Paragraph 13 of the second count of the declaration alleges that the plaintiff was induced to abandon her cause of action in the State of Maryland by reason of certain fraudulent representations of the defendant corporation, charging specifically that "by reason of said fraudulent conduct and fraudulent misrepresentations on the part of the defendant corporation, * * the plaintiff did not file suit within said six months period, and whereby and by reason of said fraudulent conduct and fraudulent misrepresentations the plaintiff was forever barred, after the expiration of the six months period, from filing suit for damages against the estate of Charles Newburgh, deceased, and, as a result thereof the plaintiff was, and is, damaged to the extent of, to wit, $10,000."

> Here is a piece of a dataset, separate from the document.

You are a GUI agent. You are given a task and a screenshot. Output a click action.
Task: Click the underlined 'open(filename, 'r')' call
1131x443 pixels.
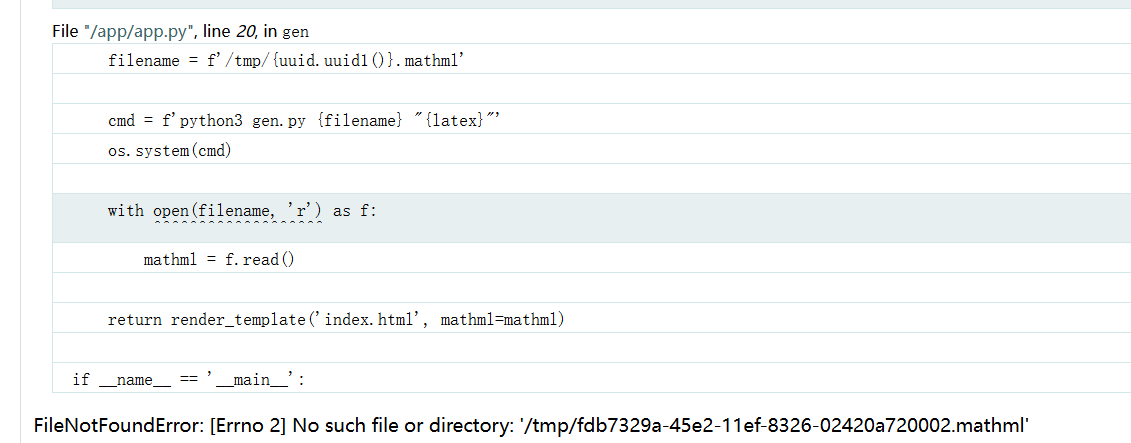(237, 211)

On the 28th day of September, 1938, and before the service of its answer to the complaint, the defendant, by its ex parte motion, pursuant to Rule 14 of the Rules of Civil Procedure, moved for leave to make one William Wendell a party to the action and that there be served upon him a summons and third party complaint. Leave was granted and summons and third party complaint were served upon both Wendell and the plaintiff, Virginia Crim, September 28th, 1938.

The third party complaint alleges that "on and prior to March 6, 1936, William Wendell was attorney for Virginia R. Crim, plaintiff, and was representing her in connection with the claim which she alleged she had for injuries sustained in a collision which occurred on September 7, 1935, between an automobile in which she was an occupant and an automobile operated by Charles Newburgh, son of Frederic C. Newburgh, as result of which Charles Newburgh was killed, said collision being the same one referred to and described in the declaration."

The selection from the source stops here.